191 Néanmoins, certaines fratries-résidentielles maintiennent une gestion raisonnée des naissances. A Garimpo, par exemple, les « maîtres des lieux » sont les familles qui ont le moins d’enfants (au maximum quatre). En revanche, les familles plus fragiles, dans une situation de dépendance sociale (agrégats) ont tendance à avoir beaucoup d’enfants.

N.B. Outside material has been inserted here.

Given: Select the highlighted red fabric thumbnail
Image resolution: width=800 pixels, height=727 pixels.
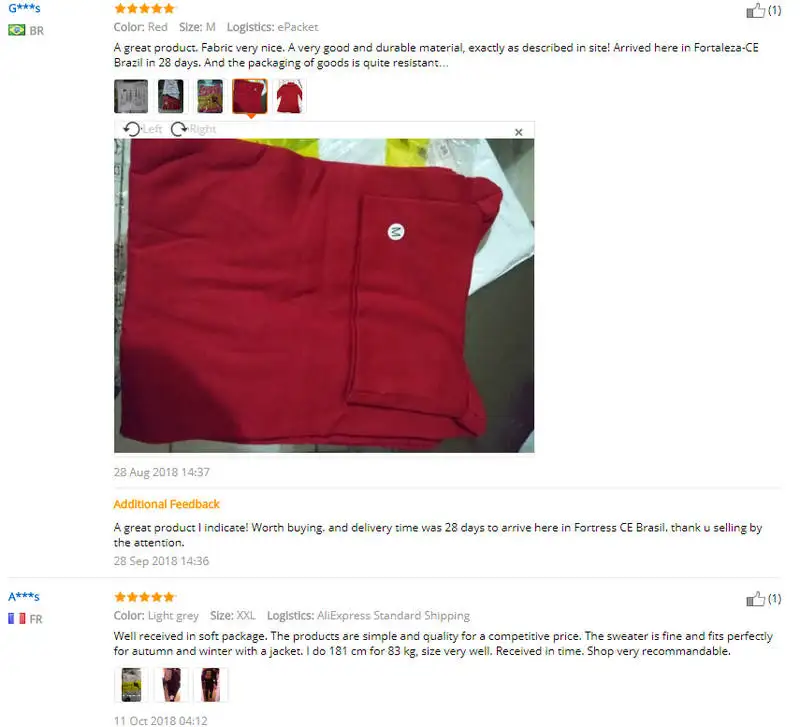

Les histoires ci-dessus (polygynie sororale, polyandrie, inceste) viennent contredire le principe de stricte exogamie mentionné précédemment. En effet, nous avons vu que parfois ces couples étaient relativement stables. Ces situations frisent l’inceste et sont d’ailleurs conçues comme telles localement. C’est sans doute la raison pour laquelle l’identité des parents biologique des enfants est toujours connue de tous, donc révélée, même lorsqu’il s’agit du fruit d’une liaison extraconjugale. De cette façon, des individus possédant des liens de parenté biologique peuvent se considérer comme des parents. L’exemple qui suit en est une bonne illustration : Maria Eduarda avait eu deux enfants dont le père n’était aucun de ses deux compagnons. Il s’agissait d’Orlano Taglia, fils du fondateur du Camuci. Dès lors, les deux enfants de Maria Eduarda – Juliana et son frère – étaient les cousins germains de Samira (épouse de Soldado) et des enfants de Cícero (premier prétendant de Zezé), le fils de Geovane Taglia. Le récit suivant est la restitution d’un dialogue entre Juliana et sa belle-fille (épouse de son fils) :

« Je lui ai demandé comme ça, « qui était son père », à Dona Juliana. Elle a dit que son père, c’était Orlano. Il était de la famille des Taglia. Donc elle était de cette famille-là, des Taglia. Elle, et son frère, les deux enfants de Maria Eduarda. Sauf que les Taglia n’ont jamais voulu reconnaître ces deux enfants. […] Ils ne leur ont jamais donné leur nom […]. Mais aujourd’hui, leurs enfants considèrent mon mari comme un de leurs parents […] Dona Nilda, la fille du défunt Cícero, elle l’appelle « tonton ». Par contre, Enzo, qui habite sur la pointe du Caporal (ponta do cabo), il devrait être le cousin de mon mari, mais il ne le considère pas comme tel. Tout ça parce qu’il a déjà quelque chose en plus [rires]. Donc il croit qu’il n’est pas de la même famille. Il se croit supérieur. Les gens se croient supérieurs dès qu’ils ont un petit quelque chose en plus, tu vois. Il a du bétail, il a une plus belle maison, il a une vie meilleure. Il se croit déjà supérieur à celui qui a une vie un peu plus au ralenti […]. Par contre, Basílo, Nilda, Clenilda, Maria, le défunt Jacaré comme on l’appelait, ils le considèrent tous comme un parent. Feu Cícero, leur père, ahhh, il venait beaucoup à la maison, il s’entendait très bien avec nous. Par contre le père de l’autre-là, du Caporal et des autres [du Camuci] […] c’était autre chose.